### WRITTEN TASK
Gather every line of the entries below that contains the string "green", copying each such line in full. Treat the match as case-sensitive.

### SUPPLIED ENTRIES
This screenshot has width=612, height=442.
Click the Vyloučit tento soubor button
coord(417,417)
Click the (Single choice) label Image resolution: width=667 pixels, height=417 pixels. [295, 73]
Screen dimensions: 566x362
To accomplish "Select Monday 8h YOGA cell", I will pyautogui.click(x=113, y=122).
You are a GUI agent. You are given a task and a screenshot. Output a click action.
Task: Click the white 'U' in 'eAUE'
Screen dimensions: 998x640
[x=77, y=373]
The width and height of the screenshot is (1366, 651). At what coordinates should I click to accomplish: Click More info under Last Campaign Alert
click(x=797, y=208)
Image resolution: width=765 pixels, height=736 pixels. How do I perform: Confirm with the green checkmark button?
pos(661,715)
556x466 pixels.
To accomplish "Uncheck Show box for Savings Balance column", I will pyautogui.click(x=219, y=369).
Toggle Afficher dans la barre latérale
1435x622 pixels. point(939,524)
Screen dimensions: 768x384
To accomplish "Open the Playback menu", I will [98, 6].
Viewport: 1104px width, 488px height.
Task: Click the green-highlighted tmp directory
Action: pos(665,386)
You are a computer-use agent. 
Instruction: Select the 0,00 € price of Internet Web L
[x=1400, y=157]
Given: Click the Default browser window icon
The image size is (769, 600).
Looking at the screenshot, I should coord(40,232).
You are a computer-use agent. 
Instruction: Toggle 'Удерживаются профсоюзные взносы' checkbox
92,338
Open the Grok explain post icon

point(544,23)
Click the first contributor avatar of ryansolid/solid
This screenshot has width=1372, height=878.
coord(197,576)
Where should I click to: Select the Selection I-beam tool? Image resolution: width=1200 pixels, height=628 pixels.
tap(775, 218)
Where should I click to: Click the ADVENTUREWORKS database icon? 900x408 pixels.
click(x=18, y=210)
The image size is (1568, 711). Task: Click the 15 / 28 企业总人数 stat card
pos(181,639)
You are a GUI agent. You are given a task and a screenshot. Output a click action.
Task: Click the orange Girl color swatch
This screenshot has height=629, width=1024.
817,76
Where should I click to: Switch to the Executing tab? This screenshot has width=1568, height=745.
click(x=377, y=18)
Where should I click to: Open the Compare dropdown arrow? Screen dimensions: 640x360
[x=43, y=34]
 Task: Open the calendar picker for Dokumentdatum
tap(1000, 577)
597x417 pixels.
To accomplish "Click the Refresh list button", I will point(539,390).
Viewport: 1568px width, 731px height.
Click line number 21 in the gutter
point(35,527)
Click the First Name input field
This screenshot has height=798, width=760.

### WRITTEN ANSWER
Image resolution: width=765 pixels, height=736 pixels. How do I perform: Confirm with the green checkmark button?
Task: Click the green-highlighted tmp directory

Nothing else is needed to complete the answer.